# Testo della pagina
________________________________________

TEATRO ELISEO: ‘I fratelli Karamazov’ con Glauco Mauri e Roberto Sturno diretti da Matteo Tarasco, dal 5 al 17 febbraio 2019

I FRATELLI KARAMAZOV- Mauri Sturno

Teatro Eliseo

Da martedì 5 a domenica 17 febbraio 2019

                   Foto di Manuela Giusto

Glauco Mauri e Roberto Sturno

I FRATELLI KARAMAZOV-foto Manuela Giusto-2272

in

I fratelli Karamazov

di Fëdor Dostoevskij

con (in ordine di entrata)

Paolo Lorimer, Pavel Zelinskiy, Glauco Mauri, Roberto Sturno,

Laurence Mazzoni, Luca Terracciano, Giulia Galiani, Alice Giroldini

scene Francesco Ghisu

costumi Chiara Aversano

musiche Giovanni Zappalorto

luci Alberto Biondi

Regia Matteo Tarasco

Produzione Compagnia Glauco Mauri Roberto Sturno – Fondazione Teatro della Toscana

Dostoevskij non giudica mai: racconta la vita anche nei suoi aspetti più negativi con sempre una grande pietà

per quell’essere meraviglioso e a volte orrendo che è l’essere umano

Per ben due volte la nostra compagnia ha raccontato Dostoevskij. Due assoluti capolavori: ‘L’idiota’ e ‘Delitto e castigo’. Dostoevskij, Shakespeare e Beckett sono stati i tre grandi autori che mi hanno aiutato a tentare di capire la vita: la immensa tavolozza dei colori dell’animo umano di Shakespeare, la tragedia del vivere che diventa farsa e la farsa del vivere che diventa tragedia di Beckett e Dostoevskij che mi ha fatto capire la magnifica responsabilità che ha l’uomo di comprendere l’uomo.

Dostoevskij non giudica mai: racconta la vita anche nei suoi aspetti più negativi con sempre una grande pietà per quell’essere meraviglioso e a volte orrendo che è l’essere umano.

La famiglia Karamazov devastata da litigi, violenze, incomprensioni, da un odio che può giungere al delitto, oggi come oggi appare, purtroppo, un esempio di questa nostra società così incline all’incapacità di comprendersi e di aiutarsi. Anche il sentimento dell’amore spesso viene distorto in un desiderio insensato di violenza.

Così sono i Karamazov – Così siamo noi?

Ma Dostoevskij è un grande poeta dell’animo umano e anche da una terribile storia riesce a donarci bellezza e poesia.

________________________________________

[Righe su dove compaiono i bersagli]
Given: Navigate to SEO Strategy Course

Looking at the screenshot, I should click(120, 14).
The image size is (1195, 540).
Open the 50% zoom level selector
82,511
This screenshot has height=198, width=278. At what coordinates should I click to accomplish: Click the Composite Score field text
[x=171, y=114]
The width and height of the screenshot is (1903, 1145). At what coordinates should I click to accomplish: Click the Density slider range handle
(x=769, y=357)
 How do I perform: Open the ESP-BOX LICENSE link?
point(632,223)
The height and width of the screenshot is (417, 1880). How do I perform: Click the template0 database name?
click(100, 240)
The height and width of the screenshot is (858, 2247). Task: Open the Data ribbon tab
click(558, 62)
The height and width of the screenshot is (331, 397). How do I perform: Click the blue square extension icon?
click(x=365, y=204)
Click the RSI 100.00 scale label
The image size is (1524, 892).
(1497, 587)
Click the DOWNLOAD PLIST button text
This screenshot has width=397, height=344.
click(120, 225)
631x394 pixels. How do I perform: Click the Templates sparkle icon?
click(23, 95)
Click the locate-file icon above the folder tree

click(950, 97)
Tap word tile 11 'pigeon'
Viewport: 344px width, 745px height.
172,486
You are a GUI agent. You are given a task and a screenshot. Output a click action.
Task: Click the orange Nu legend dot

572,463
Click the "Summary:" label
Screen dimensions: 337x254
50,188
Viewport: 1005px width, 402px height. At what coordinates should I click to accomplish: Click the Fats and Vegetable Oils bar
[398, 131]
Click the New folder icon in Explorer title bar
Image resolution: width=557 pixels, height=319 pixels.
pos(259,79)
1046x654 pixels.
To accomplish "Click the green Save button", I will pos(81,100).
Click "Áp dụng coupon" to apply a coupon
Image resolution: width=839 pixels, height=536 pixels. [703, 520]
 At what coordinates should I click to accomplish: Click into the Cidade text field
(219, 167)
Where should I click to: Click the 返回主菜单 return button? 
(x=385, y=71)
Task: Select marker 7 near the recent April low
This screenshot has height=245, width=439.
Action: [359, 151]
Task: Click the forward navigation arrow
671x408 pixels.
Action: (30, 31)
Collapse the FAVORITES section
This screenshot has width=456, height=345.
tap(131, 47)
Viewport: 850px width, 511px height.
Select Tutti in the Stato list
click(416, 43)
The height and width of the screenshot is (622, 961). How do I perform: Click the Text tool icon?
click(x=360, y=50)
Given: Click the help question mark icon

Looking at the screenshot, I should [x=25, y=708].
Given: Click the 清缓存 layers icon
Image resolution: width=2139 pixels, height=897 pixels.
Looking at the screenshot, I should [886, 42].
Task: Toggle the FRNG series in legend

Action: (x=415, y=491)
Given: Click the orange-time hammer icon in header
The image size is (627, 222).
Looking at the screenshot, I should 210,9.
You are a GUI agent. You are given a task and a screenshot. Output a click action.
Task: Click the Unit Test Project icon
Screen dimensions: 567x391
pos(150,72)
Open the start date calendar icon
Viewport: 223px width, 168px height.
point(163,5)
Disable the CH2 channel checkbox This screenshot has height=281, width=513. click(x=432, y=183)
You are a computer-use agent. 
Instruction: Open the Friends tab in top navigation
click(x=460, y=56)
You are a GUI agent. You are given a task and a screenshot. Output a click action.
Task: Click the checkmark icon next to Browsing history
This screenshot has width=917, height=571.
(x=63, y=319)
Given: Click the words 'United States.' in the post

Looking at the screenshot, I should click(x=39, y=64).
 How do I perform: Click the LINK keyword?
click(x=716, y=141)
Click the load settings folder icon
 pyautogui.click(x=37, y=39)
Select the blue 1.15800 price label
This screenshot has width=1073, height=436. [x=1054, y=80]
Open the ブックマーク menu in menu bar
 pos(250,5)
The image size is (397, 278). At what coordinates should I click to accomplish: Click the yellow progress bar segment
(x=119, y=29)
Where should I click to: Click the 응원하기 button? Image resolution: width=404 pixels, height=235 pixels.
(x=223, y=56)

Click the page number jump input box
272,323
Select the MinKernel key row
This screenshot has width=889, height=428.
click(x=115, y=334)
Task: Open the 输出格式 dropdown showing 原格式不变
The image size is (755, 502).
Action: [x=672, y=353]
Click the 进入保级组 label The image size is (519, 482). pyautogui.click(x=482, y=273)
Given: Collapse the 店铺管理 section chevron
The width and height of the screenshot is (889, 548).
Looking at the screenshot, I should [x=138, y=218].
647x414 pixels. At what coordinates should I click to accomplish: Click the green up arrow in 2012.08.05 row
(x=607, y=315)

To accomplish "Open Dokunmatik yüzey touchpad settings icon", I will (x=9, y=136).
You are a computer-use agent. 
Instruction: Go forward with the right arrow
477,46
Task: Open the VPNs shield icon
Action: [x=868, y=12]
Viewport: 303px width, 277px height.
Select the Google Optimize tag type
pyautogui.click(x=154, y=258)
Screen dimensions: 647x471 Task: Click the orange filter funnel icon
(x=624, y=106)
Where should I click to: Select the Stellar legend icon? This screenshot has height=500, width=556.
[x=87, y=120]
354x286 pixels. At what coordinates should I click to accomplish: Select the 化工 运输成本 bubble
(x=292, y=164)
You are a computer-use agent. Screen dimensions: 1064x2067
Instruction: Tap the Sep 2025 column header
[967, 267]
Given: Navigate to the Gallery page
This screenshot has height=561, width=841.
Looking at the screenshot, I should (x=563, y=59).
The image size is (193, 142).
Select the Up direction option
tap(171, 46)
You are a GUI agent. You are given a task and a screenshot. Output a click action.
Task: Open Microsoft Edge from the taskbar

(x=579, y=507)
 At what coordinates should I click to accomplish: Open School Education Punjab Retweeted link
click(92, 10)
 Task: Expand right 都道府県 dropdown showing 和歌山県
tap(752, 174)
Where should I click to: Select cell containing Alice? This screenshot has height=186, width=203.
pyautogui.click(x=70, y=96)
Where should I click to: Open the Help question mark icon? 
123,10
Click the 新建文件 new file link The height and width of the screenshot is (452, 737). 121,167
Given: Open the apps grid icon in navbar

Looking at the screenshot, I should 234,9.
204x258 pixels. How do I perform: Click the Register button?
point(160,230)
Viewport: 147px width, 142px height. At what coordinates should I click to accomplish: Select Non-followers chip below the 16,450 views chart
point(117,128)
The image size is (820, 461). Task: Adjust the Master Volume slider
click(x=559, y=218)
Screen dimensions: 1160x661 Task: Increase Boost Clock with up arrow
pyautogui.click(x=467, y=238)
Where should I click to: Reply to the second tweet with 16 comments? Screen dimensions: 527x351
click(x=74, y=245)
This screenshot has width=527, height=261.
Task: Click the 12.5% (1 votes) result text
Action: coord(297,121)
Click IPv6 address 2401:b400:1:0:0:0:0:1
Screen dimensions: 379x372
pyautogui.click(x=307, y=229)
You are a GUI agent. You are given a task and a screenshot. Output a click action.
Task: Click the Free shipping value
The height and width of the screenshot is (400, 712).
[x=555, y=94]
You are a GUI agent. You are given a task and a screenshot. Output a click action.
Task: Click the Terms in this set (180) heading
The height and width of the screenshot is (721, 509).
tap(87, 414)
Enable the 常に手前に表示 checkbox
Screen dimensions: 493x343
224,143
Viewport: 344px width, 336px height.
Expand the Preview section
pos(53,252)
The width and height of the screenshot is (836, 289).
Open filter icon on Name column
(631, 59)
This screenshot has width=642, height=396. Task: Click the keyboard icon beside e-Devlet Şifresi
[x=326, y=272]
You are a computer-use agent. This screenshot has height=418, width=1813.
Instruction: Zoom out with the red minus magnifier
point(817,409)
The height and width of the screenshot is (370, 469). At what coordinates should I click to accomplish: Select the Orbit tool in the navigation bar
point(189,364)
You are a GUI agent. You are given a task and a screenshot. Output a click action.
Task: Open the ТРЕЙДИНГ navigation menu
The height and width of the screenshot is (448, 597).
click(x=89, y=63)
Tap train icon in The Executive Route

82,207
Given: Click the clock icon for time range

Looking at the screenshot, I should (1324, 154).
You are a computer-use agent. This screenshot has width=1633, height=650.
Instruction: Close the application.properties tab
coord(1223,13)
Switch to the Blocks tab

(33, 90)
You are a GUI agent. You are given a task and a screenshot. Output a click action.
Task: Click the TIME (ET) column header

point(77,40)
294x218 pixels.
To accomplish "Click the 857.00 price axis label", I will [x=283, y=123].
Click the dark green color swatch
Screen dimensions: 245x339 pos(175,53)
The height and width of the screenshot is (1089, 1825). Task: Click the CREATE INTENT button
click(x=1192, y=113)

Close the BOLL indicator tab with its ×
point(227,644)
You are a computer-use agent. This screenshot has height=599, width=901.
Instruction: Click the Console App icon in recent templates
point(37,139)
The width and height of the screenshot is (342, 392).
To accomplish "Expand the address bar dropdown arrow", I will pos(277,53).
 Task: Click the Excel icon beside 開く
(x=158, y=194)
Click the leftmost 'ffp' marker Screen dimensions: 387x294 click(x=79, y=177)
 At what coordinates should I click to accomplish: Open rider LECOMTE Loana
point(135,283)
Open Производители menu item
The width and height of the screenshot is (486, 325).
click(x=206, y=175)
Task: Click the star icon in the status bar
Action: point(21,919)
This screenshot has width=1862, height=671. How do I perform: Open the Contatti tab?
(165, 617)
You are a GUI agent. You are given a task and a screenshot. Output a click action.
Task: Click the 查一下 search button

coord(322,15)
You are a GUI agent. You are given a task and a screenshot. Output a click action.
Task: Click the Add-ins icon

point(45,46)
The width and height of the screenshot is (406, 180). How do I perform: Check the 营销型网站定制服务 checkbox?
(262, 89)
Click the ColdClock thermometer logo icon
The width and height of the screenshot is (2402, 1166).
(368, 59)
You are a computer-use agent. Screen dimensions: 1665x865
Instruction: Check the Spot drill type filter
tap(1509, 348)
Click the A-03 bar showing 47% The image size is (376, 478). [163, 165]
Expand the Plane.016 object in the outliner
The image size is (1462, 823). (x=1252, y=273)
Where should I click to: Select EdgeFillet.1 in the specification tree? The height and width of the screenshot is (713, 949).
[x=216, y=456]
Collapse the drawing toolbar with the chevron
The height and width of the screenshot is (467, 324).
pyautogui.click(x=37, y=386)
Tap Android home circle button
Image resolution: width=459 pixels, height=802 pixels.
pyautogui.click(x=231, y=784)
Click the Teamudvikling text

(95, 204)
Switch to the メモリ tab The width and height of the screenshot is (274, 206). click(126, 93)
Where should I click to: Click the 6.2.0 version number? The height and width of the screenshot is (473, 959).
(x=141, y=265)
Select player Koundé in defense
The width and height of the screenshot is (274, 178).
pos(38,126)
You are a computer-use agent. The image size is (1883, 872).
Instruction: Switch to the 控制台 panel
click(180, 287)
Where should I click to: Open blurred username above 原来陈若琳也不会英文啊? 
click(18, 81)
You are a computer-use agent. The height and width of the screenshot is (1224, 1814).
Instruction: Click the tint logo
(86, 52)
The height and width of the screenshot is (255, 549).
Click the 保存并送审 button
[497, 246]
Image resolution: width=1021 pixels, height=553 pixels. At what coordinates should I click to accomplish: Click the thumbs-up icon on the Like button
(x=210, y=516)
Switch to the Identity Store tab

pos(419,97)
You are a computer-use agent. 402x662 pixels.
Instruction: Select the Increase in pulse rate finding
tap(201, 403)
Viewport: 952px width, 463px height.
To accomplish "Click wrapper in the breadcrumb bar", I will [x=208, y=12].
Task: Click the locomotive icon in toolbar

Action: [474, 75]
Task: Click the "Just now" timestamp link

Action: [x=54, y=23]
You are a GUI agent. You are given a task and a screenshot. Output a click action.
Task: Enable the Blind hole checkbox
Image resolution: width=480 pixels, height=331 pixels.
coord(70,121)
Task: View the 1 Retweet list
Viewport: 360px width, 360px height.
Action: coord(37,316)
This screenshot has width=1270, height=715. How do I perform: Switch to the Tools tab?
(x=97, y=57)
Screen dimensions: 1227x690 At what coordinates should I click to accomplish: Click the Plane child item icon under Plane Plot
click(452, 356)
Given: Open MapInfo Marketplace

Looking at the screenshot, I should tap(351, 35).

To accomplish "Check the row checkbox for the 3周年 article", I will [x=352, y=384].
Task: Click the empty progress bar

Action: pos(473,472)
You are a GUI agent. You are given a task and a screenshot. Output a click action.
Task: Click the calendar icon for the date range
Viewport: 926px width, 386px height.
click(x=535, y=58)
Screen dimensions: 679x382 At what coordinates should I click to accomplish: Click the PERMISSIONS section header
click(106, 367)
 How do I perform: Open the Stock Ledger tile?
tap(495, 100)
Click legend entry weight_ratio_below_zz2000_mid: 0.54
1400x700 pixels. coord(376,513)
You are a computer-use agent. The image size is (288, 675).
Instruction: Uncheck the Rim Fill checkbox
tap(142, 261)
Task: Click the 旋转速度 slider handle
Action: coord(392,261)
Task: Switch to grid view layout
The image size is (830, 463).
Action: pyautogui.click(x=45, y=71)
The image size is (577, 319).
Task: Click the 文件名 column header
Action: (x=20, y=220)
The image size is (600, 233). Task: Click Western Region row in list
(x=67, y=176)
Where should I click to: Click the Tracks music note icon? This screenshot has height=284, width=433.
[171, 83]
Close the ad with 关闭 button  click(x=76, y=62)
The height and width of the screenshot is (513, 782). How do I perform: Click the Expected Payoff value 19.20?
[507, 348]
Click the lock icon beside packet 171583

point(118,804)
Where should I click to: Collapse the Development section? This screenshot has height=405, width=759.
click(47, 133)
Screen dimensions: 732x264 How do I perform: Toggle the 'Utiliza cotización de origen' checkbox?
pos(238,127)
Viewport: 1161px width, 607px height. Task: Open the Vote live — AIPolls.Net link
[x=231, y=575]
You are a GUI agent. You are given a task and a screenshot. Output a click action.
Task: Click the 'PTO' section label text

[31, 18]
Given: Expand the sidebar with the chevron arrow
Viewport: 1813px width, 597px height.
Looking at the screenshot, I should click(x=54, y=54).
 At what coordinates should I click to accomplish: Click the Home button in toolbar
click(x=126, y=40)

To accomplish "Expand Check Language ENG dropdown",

________________________________________

# Cosa fare
a) Rispondi in base al testo della pagina:
(i) Chi cura le scene dello spettacolo?
(ii) Quali due opere di Dostoevskij la compagnia ha già raccontato?
(iii) Di chi sono le foto?
b) Inserisci per favore in una tabella Markdown con le colonne «N.» e «Testo» le righe dell'elenco che partono da quella con "How do I perform: Open the ESP-BOX" e vanno avanti fino a quella con "click(558, 62)", estremi inclusi e righe vuote escluse.
L'elenco non ha alcun legame con il testo della pagina.

# Soluzioni per attività
a)
(i) Francesco Ghisu.
(ii) ‘L’idiota’ e ‘Delitto e castigo’.
(iii) Di Manuela Giusto.

b)
| N. | Testo |
|---|---|
| 1 |  How do I perform: Open the ESP-BOX LICENSE link? |
| 2 | point(632,223) |
| 3 | The height and width of the screenshot is (417, 1880). How do I perform: Click the template0 database name? |
| 4 | click(100, 240) |
| 5 | The height and width of the screenshot is (858, 2247). Task: Open the Data ribbon tab |
| 6 | click(558, 62) |